Thirteen, Thirteen

Today is the 13th of February. Marking that my precious little boy is 13 months old. Every month since he was born the 13th has been not only his milestone, but also a reminder of the day our lives so completely changed. This number weighed on me and some months ago I went looking for some peace in the number 13.

What I found warmed the broken pieces of my heart. It gave me something to remember, to hold on to, and see in front of me when what I saw was all the things I did not have.

There are many comforts I found in my search, but there are five that I was most in interested in. One of these being something I knew so well and yet didn’t know its number. So here I will share them with you:

1. Matthew 13:13 – This is why I speak to them in parables: “though seeing, they do not see; though hearing, they do not hear or understand.

I did not see, I did not hear. I was lost in the heartache and grief. This verse reminded me we are seeing signs, we are witnessing miracles, and we are presented the truth everyday. We must choose to see and hear. The miracles I see now, are a string of events that lead to our fate. It all started a little over four years ago with a natural disaster, a fire. The moment when I realized I had it wrong. I wasn’t living the life I was supposed to. It was a gentle nudge that progressed into an internal nag and finally thoughts that I began to pray about. That moment changed our trajectory as a family. It gave me some of the best days with him. And I am so grateful for these miracles I did not see at the time.

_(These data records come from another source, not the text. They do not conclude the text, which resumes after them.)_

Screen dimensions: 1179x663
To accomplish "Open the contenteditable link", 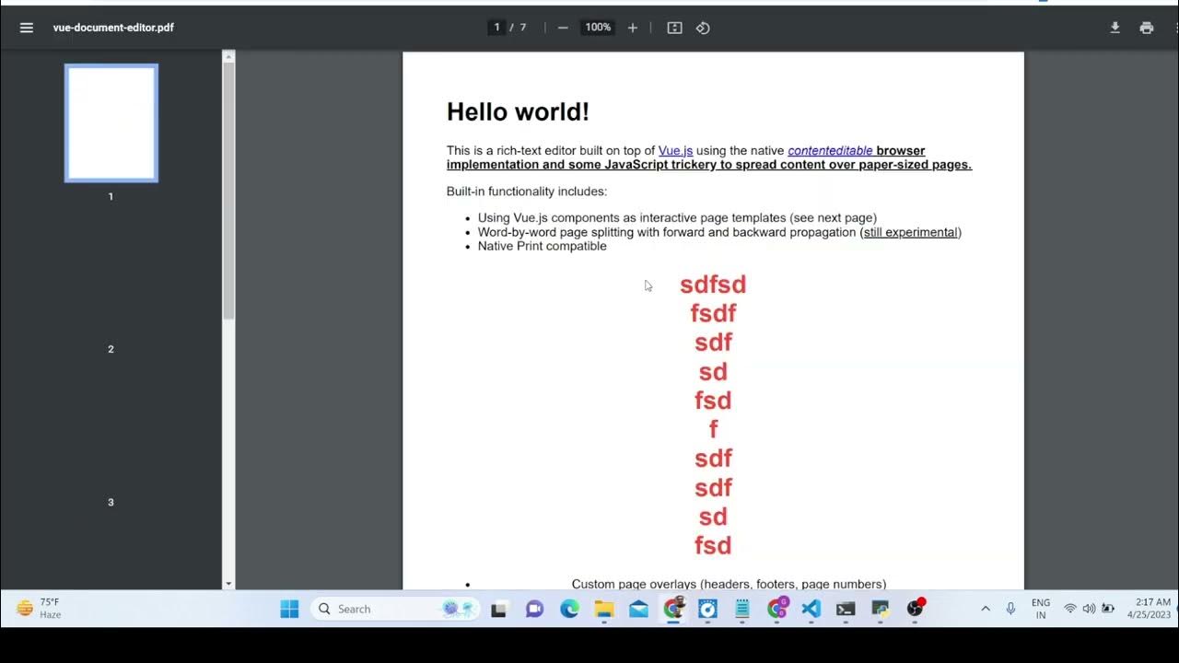I will [830, 151].
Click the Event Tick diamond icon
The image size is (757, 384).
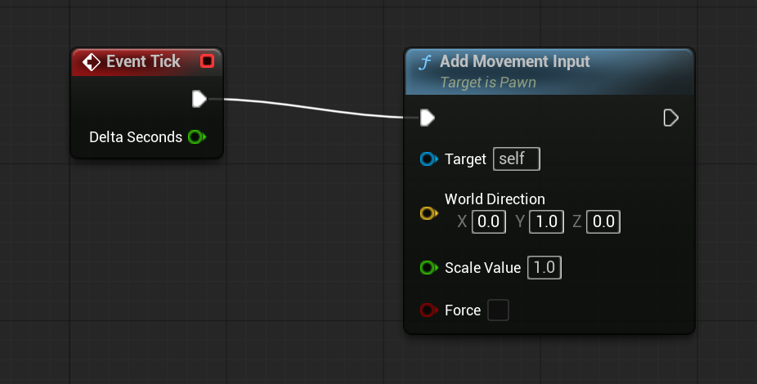pos(92,62)
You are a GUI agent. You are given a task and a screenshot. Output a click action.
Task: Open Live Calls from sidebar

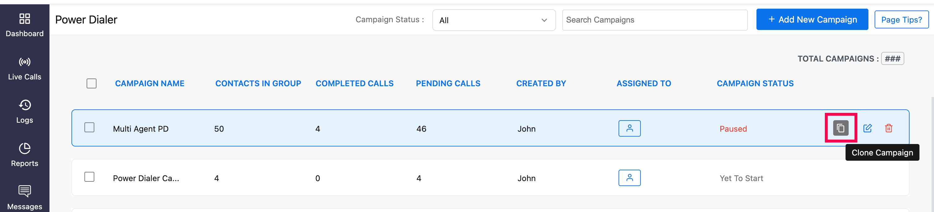(x=25, y=68)
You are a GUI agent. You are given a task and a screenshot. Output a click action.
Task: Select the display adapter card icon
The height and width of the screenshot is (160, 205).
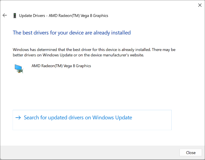[x=19, y=69]
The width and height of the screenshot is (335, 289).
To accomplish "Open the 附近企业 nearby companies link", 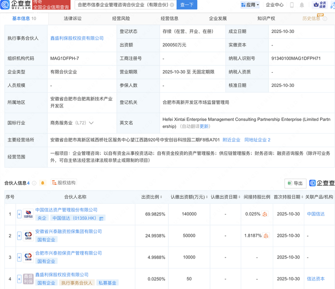I will (x=232, y=140).
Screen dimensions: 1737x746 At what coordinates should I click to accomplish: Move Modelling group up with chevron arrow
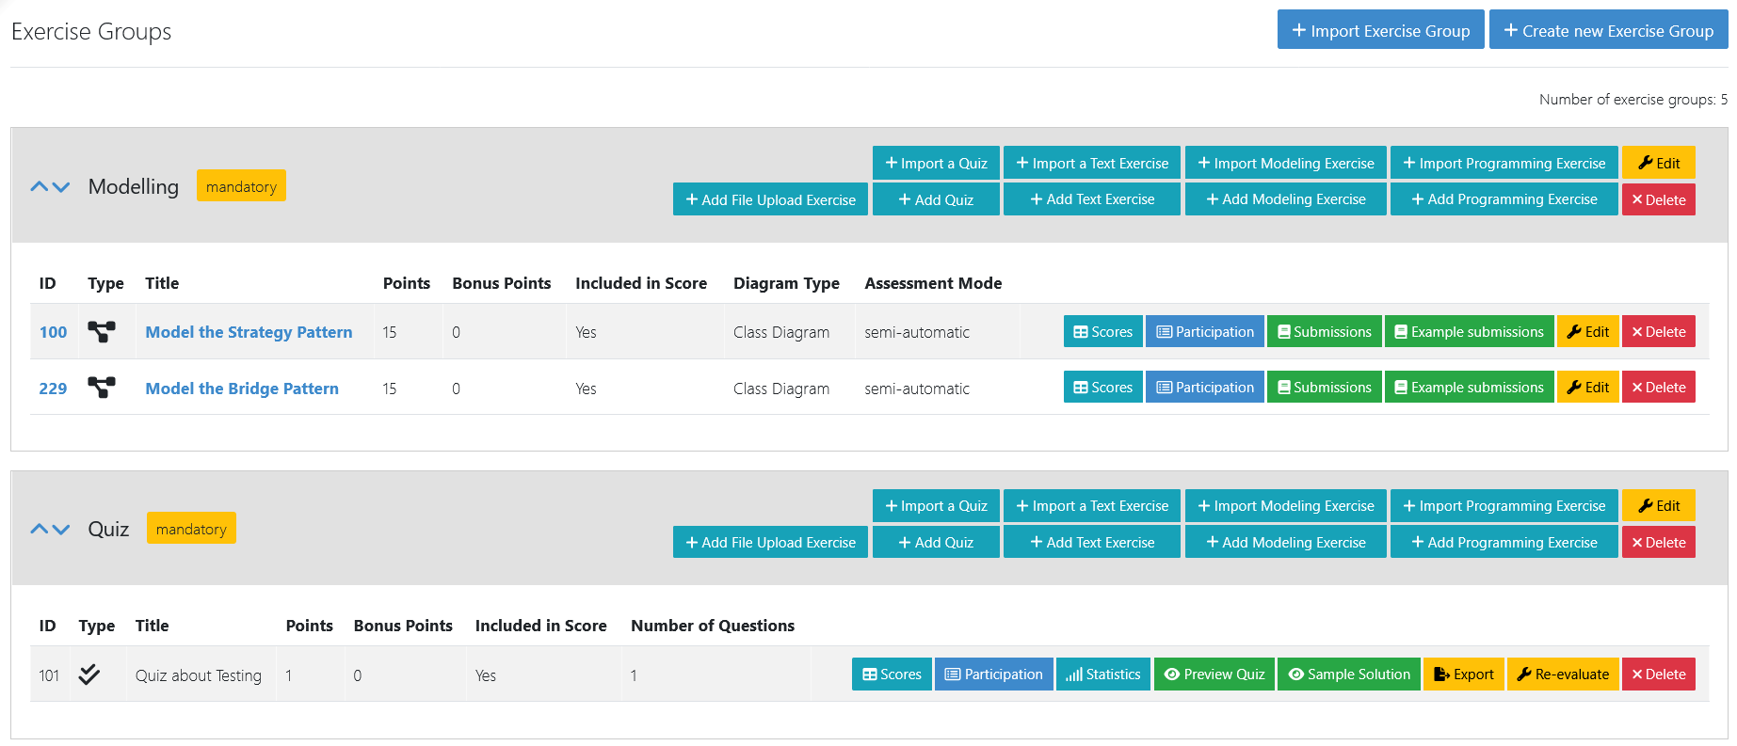pyautogui.click(x=39, y=187)
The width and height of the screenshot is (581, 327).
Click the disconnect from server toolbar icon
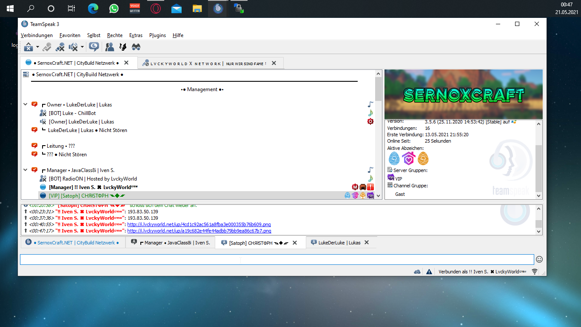pos(28,47)
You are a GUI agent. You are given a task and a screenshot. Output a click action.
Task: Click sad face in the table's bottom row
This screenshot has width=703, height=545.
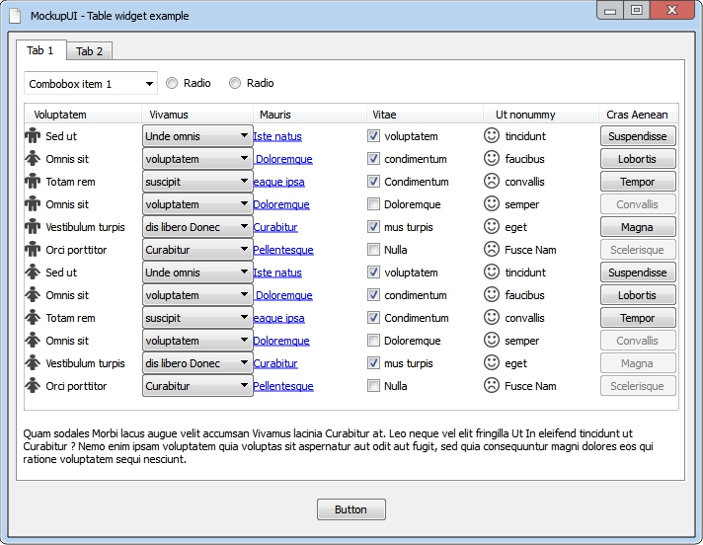pyautogui.click(x=492, y=386)
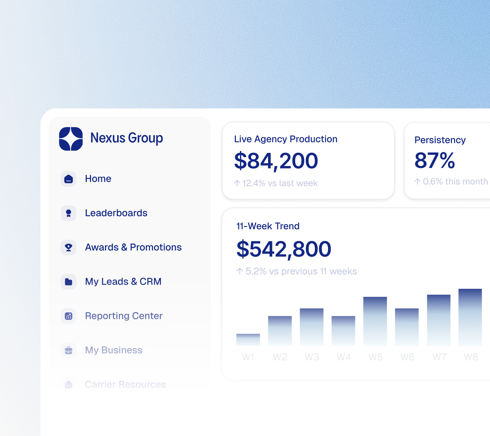Go to Leaderboards page
The height and width of the screenshot is (436, 490).
pyautogui.click(x=116, y=213)
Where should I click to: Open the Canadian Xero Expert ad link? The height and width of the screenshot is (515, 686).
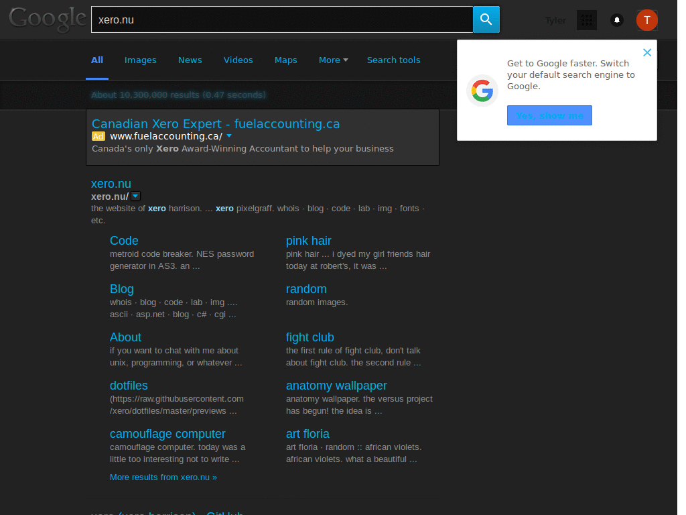click(216, 123)
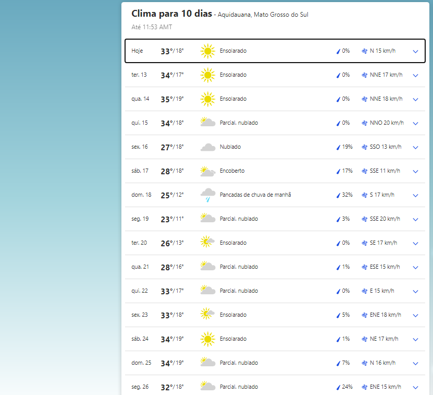
Task: Expand details for sáb. 17 Encoberto
Action: (415, 171)
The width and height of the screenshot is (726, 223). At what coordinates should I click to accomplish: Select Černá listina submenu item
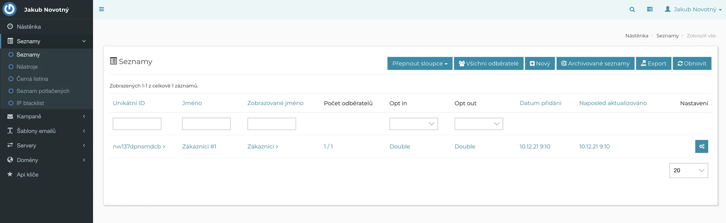click(x=32, y=79)
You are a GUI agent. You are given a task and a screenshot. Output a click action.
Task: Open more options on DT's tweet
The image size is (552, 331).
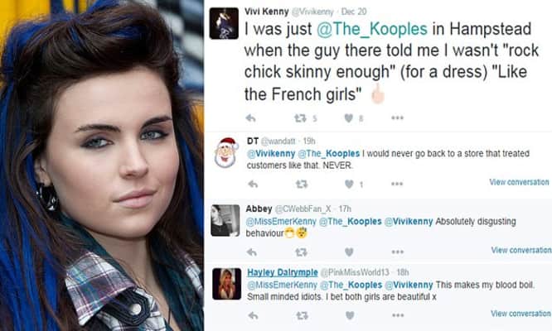point(397,184)
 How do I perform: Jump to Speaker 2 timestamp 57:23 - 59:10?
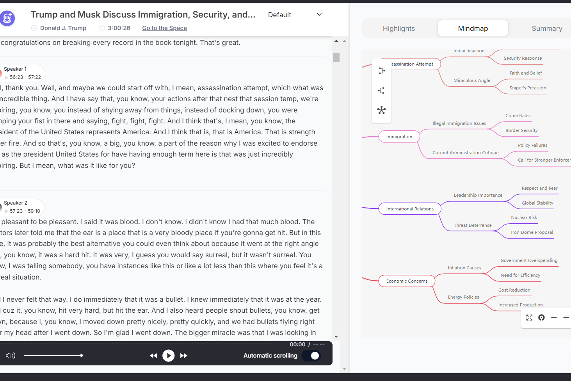coord(25,211)
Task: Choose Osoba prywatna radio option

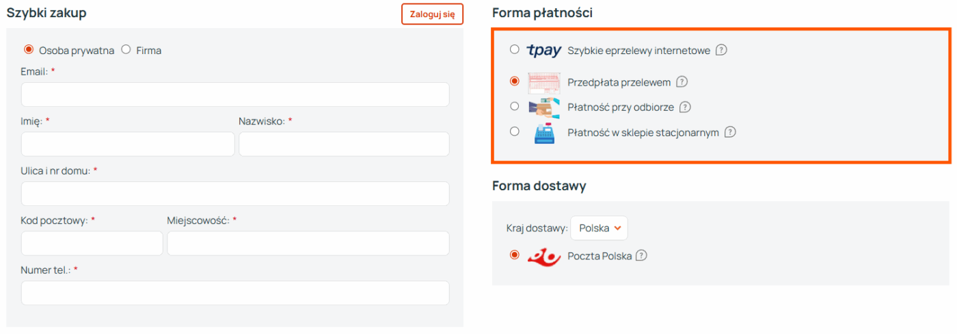Action: tap(29, 49)
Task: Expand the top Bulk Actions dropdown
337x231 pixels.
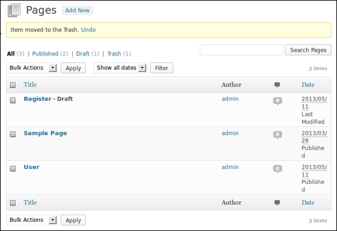Action: [32, 68]
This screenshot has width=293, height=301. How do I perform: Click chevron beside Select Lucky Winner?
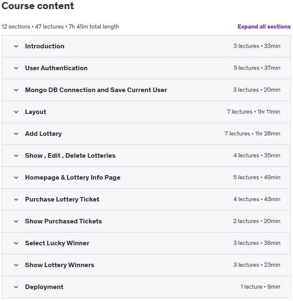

2. Mark 13:13 – All men will hate you because of me, but he who stands firm to the end will be saved.

It is easy to find people who make you feel accepted for unbelief. At times it feels silly to even consider believing. It is also easy to find people who whole heartedly believe and can make you feel overwhelmed, who make believing so in your face you want to hide from it. But it is those people I envy. They live in a world, a universe, that is much bigger than themselves. Much bigger than their needs and their ends. They live mocked and even regularly questioning their own beliefs. Finding peace in the answers they receive. And most of all they live tested. I was at church on Sunday and the pastor was an older man. He spoke of many experiences he’d had at prayer breakfasts and other events over the years and it was clear his faith was likely a lifelong endeavor. I wondered, how many trials has he endured? How many times has he wondered where God was, and what He was doing? Probably many.

3. Luke 13:13 – Then he put his hands on her and immediately she straightened up and praised God.

I was beaten down with despair and the idea that somehow I did something wrong. My back and front filleted in the hospital I faced a long road of recovery. A battle through pain and rehabilitation. A mind that had gone to the brink and yet was desperate to show love to my children. I needed His hands. I still think He rests His hands me and straightens me up. Even when I am reluctant to praise Him.

4. John 13:13 – You call me teacher and Lord and rightly so, for that is what I am.

As I mentioned in my post about faith…I lost my ability to trust my faith, and the existence of God as creator and almighty. I question it still at times. Sometimes I think we all do. This reminds me Jesus lived and he did amazing things. But what amazes me is how he lived with compassion and love. He wanted to teach us that the way to be happy, to be fruitful and to be known, is to love. And as a teacher, I learned so much from Jesus. As bitterness and emptiness took over me, those things were lost for some time. This verse showed me I had been taught, and asked me if I had forgotten. I have not.

And Finally, my favorite…

5. 1 Corinthians 13:13 – And now these three remain: faith, hope and love. But the greatest of these is love.

When I came to this verse it was like a bright light shining in a dark place. This is, of course, among the verses often recited at weddings and special events. In fact, it was the verse I had chosen to recite at my grandfathers funeral. This was before I had really studied the bible. So it was a verse I had chosen out of several that had already been chosen for the grandchildren to read. How powerful it is to remember what remains. I had struggled so much in the battle to not lose my faith, but it was hanging by a thread. I had become hopeless in many ways that my uncertain future could never be good again. I had lost my heart, all my love. And in the moments that I read this, I can’t say the world turned right. But I can say that in the months that followed I learned that love is so big. Love is so great. Love is the thread of life. It gives us hope. It sews our faith. It makes life grand. And I love my babies. I love my parents and my family (both mine and his). I love my best friends. I love my community. I love our home. I love nature. I love words. There is so much love in my world. I did not lose all my love. And because of this love, I have hope again. I have faith in the goodness. I have faith in the purpose. I have faith in the journey.

So go and love one another. Happy Valentine’s Eve!